(Dataset items)
▼▼▼
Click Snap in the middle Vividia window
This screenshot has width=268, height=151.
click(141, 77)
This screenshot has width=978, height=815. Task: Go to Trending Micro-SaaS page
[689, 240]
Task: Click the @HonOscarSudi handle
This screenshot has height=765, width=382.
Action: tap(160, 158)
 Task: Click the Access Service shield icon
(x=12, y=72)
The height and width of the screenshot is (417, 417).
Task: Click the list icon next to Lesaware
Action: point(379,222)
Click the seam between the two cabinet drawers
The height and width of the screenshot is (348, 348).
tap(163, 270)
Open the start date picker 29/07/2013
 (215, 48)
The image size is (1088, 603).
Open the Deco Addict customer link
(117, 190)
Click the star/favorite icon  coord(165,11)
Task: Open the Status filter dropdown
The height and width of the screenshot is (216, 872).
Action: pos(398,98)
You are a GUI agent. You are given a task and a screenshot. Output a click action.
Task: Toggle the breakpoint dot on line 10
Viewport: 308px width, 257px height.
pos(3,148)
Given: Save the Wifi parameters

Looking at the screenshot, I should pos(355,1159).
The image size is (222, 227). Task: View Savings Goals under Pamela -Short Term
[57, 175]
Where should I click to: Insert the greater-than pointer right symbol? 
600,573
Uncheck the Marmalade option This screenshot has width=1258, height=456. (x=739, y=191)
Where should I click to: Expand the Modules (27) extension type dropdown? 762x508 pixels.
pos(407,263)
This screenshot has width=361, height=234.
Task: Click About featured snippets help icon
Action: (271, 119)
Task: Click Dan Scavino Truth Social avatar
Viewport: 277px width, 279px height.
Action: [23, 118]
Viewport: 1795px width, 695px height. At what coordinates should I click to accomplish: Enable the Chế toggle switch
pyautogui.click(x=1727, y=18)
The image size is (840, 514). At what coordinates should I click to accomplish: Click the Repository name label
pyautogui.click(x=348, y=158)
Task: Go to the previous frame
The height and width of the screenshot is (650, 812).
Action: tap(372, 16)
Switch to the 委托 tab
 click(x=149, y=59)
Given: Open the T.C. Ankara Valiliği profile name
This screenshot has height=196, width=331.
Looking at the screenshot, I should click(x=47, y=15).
▲▲▲
= About this task =
In the entries above, find the line with "Given: Save the Wifi parameters", then retype it and every line after it exactly.

= Response for this exercise =
Given: Save the Wifi parameters

Looking at the screenshot, I should pos(355,1159).
The image size is (222, 227). Task: View Savings Goals under Pamela -Short Term
[57, 175]
Where should I click to: Insert the greater-than pointer right symbol? 
600,573
Uncheck the Marmalade option This screenshot has width=1258, height=456. (x=739, y=191)
Where should I click to: Expand the Modules (27) extension type dropdown? 762x508 pixels.
pos(407,263)
This screenshot has width=361, height=234.
Task: Click About featured snippets help icon
Action: (271, 119)
Task: Click Dan Scavino Truth Social avatar
Viewport: 277px width, 279px height.
Action: [23, 118]
Viewport: 1795px width, 695px height. At what coordinates should I click to accomplish: Enable the Chế toggle switch
pyautogui.click(x=1727, y=18)
The image size is (840, 514). At what coordinates should I click to accomplish: Click the Repository name label
pyautogui.click(x=348, y=158)
Task: Go to the previous frame
The height and width of the screenshot is (650, 812).
Action: tap(372, 16)
Switch to the 委托 tab
 click(x=149, y=59)
Given: Open the T.C. Ankara Valiliği profile name
This screenshot has height=196, width=331.
Looking at the screenshot, I should click(x=47, y=15).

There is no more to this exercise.